One last note about the Beekeeper: as it loops it creates and starts Workers, but once created these Workers continue their lifespan independently. It’s analogous to a pump filling a stream. If you kill the Beekeeper, you stop the pump, but the water is still flowing, i.e. the Workers are not killed but still running. To actually kill the Workers, you have to use the specific commands of your grid engine (e.g. bkill for Platform LSF).
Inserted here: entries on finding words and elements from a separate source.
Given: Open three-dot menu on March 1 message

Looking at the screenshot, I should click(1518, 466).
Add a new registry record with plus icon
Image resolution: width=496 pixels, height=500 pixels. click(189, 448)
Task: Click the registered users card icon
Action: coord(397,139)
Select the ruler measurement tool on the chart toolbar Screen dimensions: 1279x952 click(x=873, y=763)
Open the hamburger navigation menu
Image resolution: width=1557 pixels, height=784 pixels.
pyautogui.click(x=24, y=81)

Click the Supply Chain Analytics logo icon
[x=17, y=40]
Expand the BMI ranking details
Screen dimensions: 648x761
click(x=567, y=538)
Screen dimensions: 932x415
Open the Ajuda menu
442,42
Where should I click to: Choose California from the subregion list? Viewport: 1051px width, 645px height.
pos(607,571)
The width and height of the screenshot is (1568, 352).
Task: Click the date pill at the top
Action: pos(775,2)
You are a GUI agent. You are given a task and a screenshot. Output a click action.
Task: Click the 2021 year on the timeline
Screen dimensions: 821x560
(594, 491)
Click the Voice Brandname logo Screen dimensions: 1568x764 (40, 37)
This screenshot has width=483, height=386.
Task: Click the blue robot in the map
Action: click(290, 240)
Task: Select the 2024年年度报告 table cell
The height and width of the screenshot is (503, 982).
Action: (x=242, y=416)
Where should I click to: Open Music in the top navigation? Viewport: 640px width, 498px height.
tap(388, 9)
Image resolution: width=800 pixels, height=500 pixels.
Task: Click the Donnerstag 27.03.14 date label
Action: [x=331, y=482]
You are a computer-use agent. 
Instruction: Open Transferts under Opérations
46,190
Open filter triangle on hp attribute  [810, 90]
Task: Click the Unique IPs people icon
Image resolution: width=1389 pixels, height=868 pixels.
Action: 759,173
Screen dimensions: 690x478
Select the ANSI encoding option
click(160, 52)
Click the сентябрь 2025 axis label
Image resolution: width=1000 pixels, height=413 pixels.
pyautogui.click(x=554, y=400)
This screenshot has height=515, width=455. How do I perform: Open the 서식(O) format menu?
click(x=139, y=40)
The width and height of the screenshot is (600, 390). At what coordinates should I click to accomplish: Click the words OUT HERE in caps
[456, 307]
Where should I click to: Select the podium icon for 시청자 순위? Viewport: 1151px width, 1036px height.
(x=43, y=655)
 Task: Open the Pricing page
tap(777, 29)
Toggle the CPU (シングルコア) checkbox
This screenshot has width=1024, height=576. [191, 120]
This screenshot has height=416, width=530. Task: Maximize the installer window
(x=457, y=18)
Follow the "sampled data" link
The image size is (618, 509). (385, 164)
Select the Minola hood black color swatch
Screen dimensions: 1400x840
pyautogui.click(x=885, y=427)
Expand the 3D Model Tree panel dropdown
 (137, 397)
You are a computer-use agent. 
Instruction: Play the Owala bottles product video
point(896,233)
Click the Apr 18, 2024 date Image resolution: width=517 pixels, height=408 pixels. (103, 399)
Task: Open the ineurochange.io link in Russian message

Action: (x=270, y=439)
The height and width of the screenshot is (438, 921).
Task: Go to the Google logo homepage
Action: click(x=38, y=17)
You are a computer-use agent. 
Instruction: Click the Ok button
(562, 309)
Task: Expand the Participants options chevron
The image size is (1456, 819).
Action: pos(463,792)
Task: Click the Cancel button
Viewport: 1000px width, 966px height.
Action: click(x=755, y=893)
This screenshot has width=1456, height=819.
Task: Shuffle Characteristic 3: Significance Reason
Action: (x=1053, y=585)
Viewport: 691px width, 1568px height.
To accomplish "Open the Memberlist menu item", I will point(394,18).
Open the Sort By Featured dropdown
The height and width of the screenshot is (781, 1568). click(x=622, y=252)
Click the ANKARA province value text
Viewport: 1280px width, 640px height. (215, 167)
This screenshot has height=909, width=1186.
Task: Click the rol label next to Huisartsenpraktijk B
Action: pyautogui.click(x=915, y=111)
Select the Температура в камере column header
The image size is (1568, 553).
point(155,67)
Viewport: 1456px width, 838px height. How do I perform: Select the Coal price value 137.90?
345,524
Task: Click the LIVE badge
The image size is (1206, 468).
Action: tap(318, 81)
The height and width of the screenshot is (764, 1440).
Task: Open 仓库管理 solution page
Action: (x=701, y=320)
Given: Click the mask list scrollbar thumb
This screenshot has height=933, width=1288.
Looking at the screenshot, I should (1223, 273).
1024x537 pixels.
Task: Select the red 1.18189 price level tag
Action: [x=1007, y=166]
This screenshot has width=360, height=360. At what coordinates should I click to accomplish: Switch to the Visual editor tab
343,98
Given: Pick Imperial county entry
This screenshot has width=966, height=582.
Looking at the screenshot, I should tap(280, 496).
Making sense of the Beekeeper’s output

The Beekeeper’s output can appear dense and a bit cryptic. However, it is organised into logical sections, with some parts useful for monitoring the health of your pipeline, with other parts more useful for advanced techniques such as pipeline optimisation. Let’s deconstruct the output from a typical Beekeeper loop:

  • Each loop begins with a “Beekeeper : loop #N ================= line”.
  • There will be a couple of lines starting with “GarbageCollector:” - advanced users may find the information here useful for performance tuning or troubleshooting.
  • There will then be a table showing work that is pending or in progress. This section is the most important to pay attention to in day-to-day eHive operation. These lines show progress being made through the pipeline, and can also provide an early warning sign of trouble. This table has the following columns:
    1. The Analysis name and Analysis ID number,
    2. The status of the Analysis (typically, LOADING, READY, ALL_CLAIMED, possibly FAILED). Analyses that are done are not shown in this table.
    3. A Job summary, showing the number of [r]eady, [s]emaphored, [i]n-progress, and [d]one Jobs in the Analysis,
    4. Average runtime for Aobs in the Analysis,
    5. Number of Workers working on this Analysis,
    6. Hive_capacity and analysis_capacity settings for this Analysis,
    7. The last time the Beekeeper performed an internal-bookkeeping synchronization on this Analysis,
  • There will then be a summary of progress through the pipeline.
  • The next several lines show the Beekeeper’s plan to create new Workers for the pipeline. This can be useful for debugging.
  • Finally, the Beekeeper will announce it is going to sleep.


Once eHive is installed, initialising and running pipelines is fairly simple

  1. Initialise the pipeline with init_pipeline.pl,
  2. Run beekeeper.pl, pointing it at the pipeline database, until the work is finished.